DATA START
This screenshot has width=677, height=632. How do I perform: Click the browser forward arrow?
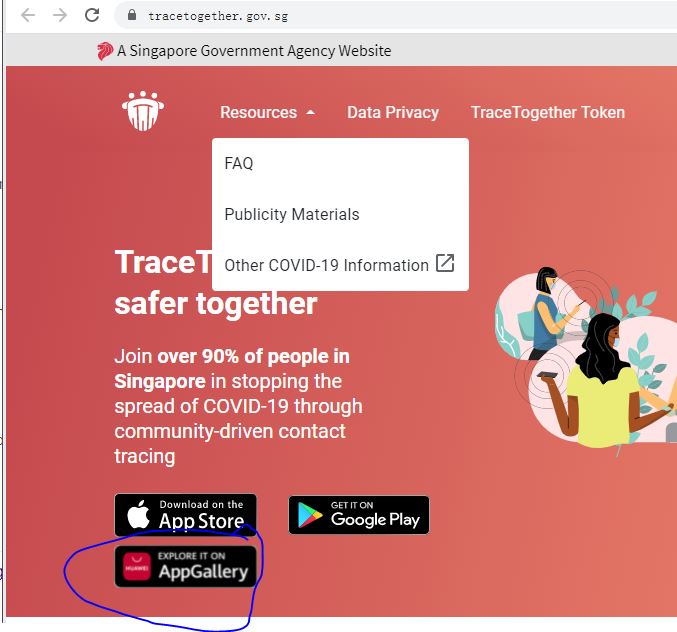[x=60, y=16]
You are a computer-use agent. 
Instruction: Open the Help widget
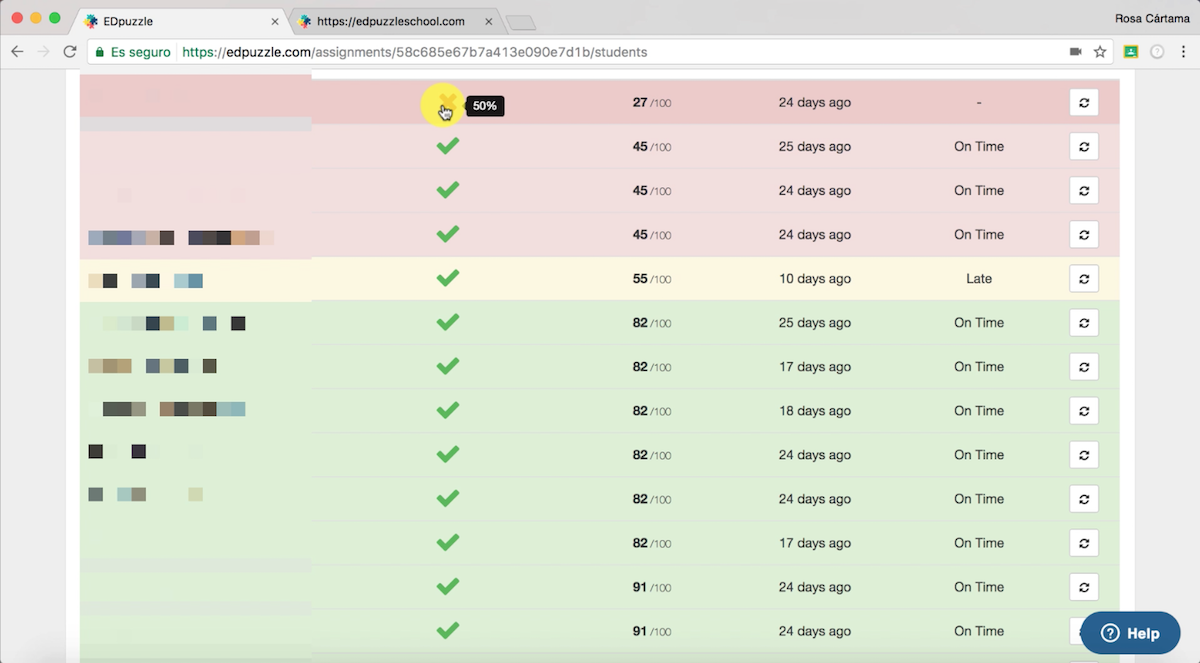click(1130, 633)
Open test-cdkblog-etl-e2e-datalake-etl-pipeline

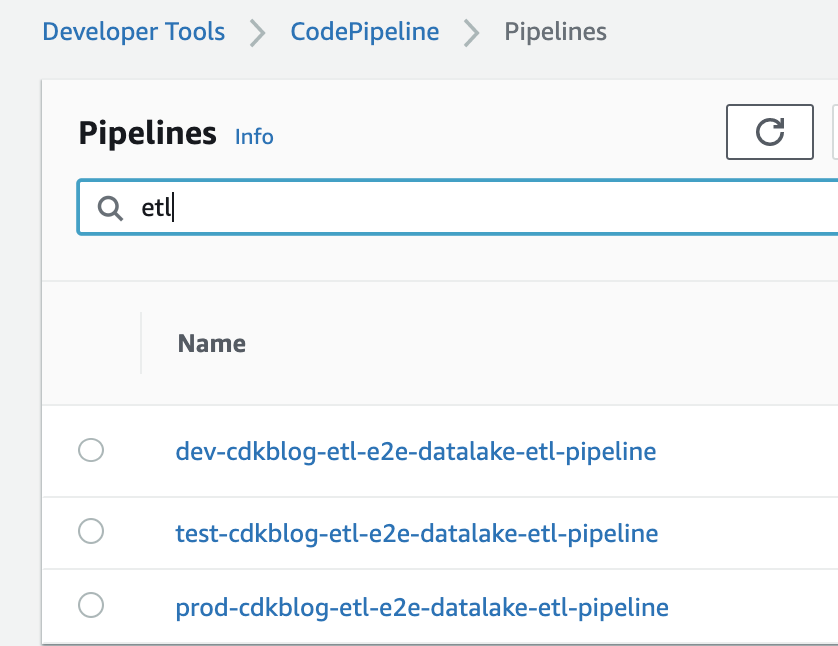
DATA END
• EXERCISE AIM:
Output exactly the lines from the line containing "You are a computer-use agent." through the last line of the records, both included, and leave out every picture.

• RESULT FOR THIS EXERCISE:
You are a computer-use agent. 
Instruction: Open the Help widget
click(1130, 633)
Open test-cdkblog-etl-e2e-datalake-etl-pipeline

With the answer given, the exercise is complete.